→ **Treść dokumentu**
27 stycznia 2008, 12:31
Autor: Anna Cymer
czytano: 3437 razy

Jakim prawem?

Jakim prawem?

Prawa autorskie to temat skomplikowany – chyba nawet prawnicy mają czasem problem z interpretacją przepisów z tej dziedziny. A w związku z tym każdy rozumie je jak chce – co powoduje mnóstwo nieporozumień. I ułatwia ich nieegzekwowanie.

Jak wiadomo, każdy kij ma dwa końce. W kwestii praw autorskich jednym końcem są twórcy, którzy mają prawo bronić swojego dorobku, z drugiej zaś są wszyscy ci, którzy mieliby ochotę z tych dzieł skorzystać.
Nie mam wiedzy prawniczej, ale po dwóch semestrach zajęć z prawa autorskiego (w szkole fotograficznej, wykłady były specjalnie ukierunkowane) w głowie zostało tylko kilka haseł. O konieczności zdobycia zgody osoby sfotografowanej na ulicy na wykorzystanie jej wizerunku; o tym, że bez lampy błyskowej można robić zdjęcia w metrze (wbrew temu, co mówią tamtejsi ochroniarze); o różnicy pomiędzy prawem autorskim a własnością intelektualną. Niewiele tego.

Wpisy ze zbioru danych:
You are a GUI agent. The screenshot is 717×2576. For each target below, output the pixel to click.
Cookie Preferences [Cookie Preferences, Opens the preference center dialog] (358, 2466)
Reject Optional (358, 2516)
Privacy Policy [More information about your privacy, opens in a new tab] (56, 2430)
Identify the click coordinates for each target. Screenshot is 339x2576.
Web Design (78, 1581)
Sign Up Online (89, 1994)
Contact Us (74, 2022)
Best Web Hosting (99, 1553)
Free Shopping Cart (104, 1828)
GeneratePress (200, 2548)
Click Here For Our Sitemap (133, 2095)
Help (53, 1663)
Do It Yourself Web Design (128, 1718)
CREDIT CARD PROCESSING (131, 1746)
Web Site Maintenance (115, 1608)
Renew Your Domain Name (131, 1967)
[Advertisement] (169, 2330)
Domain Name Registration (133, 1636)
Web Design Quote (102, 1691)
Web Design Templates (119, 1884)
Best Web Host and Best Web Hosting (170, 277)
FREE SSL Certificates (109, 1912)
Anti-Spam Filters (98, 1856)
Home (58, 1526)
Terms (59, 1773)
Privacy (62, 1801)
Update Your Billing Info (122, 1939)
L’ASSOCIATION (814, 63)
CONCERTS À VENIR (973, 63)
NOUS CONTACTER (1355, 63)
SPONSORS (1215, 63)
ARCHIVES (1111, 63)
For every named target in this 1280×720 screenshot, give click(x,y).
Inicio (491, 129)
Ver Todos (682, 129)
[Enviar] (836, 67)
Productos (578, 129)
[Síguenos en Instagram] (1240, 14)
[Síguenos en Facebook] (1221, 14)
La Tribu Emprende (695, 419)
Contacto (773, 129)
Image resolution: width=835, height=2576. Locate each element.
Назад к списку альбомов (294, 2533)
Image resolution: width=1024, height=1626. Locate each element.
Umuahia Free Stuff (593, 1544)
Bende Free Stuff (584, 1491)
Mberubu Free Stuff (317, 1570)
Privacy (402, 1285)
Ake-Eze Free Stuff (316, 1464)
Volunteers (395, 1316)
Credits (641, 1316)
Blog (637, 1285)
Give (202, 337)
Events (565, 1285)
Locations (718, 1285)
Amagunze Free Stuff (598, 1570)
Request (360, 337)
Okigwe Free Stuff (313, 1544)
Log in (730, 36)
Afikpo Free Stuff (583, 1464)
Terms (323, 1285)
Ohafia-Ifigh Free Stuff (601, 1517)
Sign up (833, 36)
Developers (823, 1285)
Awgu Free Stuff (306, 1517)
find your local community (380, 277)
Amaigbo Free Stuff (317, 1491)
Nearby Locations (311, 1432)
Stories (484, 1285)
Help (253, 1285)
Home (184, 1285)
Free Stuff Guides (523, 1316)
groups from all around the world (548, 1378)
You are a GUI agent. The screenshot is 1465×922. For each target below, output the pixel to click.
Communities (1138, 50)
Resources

→ **Twoje zadanie**
Wypisz bez zmian fragment tekstu o prawach autorskich od słów „Jak wiadomo, każdy” do słów „tych dzieł skorzystać.”.

→ **Wynik**
Jak wiadomo, każdy kij ma dwa końce. W kwestii praw autorskich jednym końcem są twórcy, którzy mają prawo bronić swojego dorobku, z drugiej zaś są wszyscy ci, którzy mieliby ochotę z tych dzieł skorzystać.